A crise política revelada pelas manifestações nas grandes cidades brasileiras – e sua eventual solução – pode ser compreendida indiretamente, na leitura cuidadosa dos jornais e na comparação desse conteúdo com amostras de opiniões expostas nas redes sociais digitais.
Claramente, o que estamos assistindo é o resultado de um descompasso entre as ações do Estado e as demandas da sociedade. Embora a aliança partidária que ocupa o poder central há dez anos tenha produzido avanços incontestáveis nas perspectivas de uma vida melhor para a maioria da população, na sequência de reformas iniciadas por governos anteriores, o Brasil não conseguiu superar antigas carências geradas por décadas de políticas públicas equivocadas.
Os elementos para essa análise estão presentes no noticiário de todo dia, como o desta quinta-feira (18/7), embora muitos textos opinativos acabem atuando no sentido de complicar a compreensão do quadro completo. Leia-se, por exemplo, a ampla reportagem do Globo sobre a decisão do Tribunal de Contas do Rio de Janeiro, que determinou uma devassa em 43 empresas de ônibus que integram os consórcios de transportes na cidade.
Vinte e dois dias antes, os mesmos conselheiros haviam arquivado uma investigação sobre o mesmo assunto. Agora, o TCM resolveu obrigar as empresas a tornar públicas sua planilhas, detalhando receitas e despesas, e vai abrir um processo para averiguar a formação de cartel. Trata-se, nada mais, nada menos, de realizar de fato aquilo que os conselheiros são pagos para fazer: fiscalizar os serviços públicos.
Mas o que teria feito com que mudassem de opinião em menos de um mês? O sopro inspirador do espírito santo? Ou a repercussão negativa de uma festa de casamento de R$ 3 milhões, promovida pela família proprietária de uma das maiores empresas de transporte coletivo do Rio, e que foi recebida como uma desfaçatez pela própria imprensa?
Expor as contas que definem o valor das tarifas é o mínimo que um Estado organizado deve fazer.
Quem resiste à reforma
Outro texto interessante, que aparece com mais espaço na Folha de S. Paulo, mas também é publicado, com versões variadas, pelos outros jornais, trata do programa Mais Médicos, que pretende suprir a falta de profissionais no interior do País e nos bairros periféricos das grandes cidades.
Segundo a Folha, candidatos a participar do programa estão desistindo porque, como se trata de bolsa de estudos, a proposta não inclui direitos trabalhistas, como 13º salário e Fundo de Garantia, embora os vencimentos sejam considerados altos.
O Estado de S. Paulo e o Globo tratam o assunto de maneira diferente, destacando que o programa já tem mais inscritos do que vagas, mas observam que há suspeitas de um movimento de boicote organizado.
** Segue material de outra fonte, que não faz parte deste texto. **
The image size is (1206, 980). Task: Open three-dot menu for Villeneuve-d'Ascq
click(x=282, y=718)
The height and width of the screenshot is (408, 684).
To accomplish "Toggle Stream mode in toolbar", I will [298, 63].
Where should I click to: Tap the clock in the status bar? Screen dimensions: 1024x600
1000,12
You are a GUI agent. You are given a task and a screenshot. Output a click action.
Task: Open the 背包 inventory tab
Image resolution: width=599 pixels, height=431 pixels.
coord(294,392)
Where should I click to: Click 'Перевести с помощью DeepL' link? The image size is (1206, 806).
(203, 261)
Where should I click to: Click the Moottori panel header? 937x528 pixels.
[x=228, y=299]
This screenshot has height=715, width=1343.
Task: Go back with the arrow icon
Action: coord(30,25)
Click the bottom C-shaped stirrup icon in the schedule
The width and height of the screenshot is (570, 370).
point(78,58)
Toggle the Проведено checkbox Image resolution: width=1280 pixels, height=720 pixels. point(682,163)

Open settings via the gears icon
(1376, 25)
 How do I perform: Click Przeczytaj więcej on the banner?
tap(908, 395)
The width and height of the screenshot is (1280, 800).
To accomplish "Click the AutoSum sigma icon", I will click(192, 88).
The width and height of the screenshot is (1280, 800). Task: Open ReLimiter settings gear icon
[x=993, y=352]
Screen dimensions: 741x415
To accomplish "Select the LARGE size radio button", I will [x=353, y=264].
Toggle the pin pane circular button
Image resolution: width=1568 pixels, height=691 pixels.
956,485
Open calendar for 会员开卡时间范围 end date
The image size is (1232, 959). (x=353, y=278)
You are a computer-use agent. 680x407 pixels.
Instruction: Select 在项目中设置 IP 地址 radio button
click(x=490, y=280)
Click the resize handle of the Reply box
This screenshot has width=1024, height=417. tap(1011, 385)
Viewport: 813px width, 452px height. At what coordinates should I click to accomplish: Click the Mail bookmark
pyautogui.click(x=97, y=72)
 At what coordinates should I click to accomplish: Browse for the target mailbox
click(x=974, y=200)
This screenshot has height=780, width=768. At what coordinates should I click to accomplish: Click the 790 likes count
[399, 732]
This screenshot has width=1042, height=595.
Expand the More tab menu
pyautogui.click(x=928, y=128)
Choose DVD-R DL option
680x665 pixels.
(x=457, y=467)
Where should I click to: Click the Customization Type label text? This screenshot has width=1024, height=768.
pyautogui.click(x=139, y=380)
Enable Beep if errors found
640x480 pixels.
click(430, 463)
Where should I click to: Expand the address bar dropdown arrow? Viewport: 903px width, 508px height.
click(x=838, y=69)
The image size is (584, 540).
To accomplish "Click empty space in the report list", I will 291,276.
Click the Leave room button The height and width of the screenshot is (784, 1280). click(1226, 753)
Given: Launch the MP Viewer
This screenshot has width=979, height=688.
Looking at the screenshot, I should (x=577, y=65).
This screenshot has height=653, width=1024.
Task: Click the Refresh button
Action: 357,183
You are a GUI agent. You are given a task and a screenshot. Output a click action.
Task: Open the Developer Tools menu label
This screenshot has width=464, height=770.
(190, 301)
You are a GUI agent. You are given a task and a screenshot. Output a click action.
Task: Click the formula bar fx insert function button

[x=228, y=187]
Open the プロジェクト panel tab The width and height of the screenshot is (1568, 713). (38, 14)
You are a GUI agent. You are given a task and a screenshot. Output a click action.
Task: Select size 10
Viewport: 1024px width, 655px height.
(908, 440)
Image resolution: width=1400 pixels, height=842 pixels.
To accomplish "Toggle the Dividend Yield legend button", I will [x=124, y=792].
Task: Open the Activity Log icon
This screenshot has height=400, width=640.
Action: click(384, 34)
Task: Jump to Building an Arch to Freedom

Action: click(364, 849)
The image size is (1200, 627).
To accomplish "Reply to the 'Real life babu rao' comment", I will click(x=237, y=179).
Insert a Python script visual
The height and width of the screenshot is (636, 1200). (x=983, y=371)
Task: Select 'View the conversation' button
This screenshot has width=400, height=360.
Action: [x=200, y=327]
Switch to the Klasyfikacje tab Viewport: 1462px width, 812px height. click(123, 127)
A Polícia Federal está investigando a informação surgida nas redes sociais digitais, indicando que um grande número de médicos estaria fazendo a inscrição para depois promover uma desistência em massa e, com isso, desmoralizar a iniciativa do governo.
Para terminar, mas ainda sem concluir a série de notícias relacionadas à crise, note-se que os jornais dão versões diferentes – o que é saudável – para a decisão da presidente da República de tentar outros caminhos para atender a demanda por uma reforma política.
Na leitura conjunta dos diários, pode-se observar que a chefe do governo estaria buscando apoio fora do Congresso, em entidades como a Ordem dos Advogados do Brasil e movimentos sociais, para realizar a reforma com os recursos da democracia direta, prevista na Constituição, como os que fizeram valer a Lei da Ficha Limpa.
Para que isso aconteça, porém, será preciso ir à origem da crise, ou seja, refazer a conexão entre Estado e sociedade, que foi esgarçada ao longo dos 25 anos de vigência e remendos à Constituição de 1988.
Uma das iniciativas nesse sentido está em andamento, e pode resultar em mais transparência nas decisões do Parlamento, com o fim das votações secretas para a presidência do Senado.
Mas há também muitos obstáculos no caminho, e o principal deles é exatamente a resistência dos bolsões de fisiologismo que sustentam a política do “toma-lá-dá-cá”, que está na raiz da corrupção e da ineficiência das instituições republicanas. Se for possível fazer um resumo do que está em jogo neste momento, é o caso de se dizer que se trata de substituir projetos de poder por um projeto de sociedade.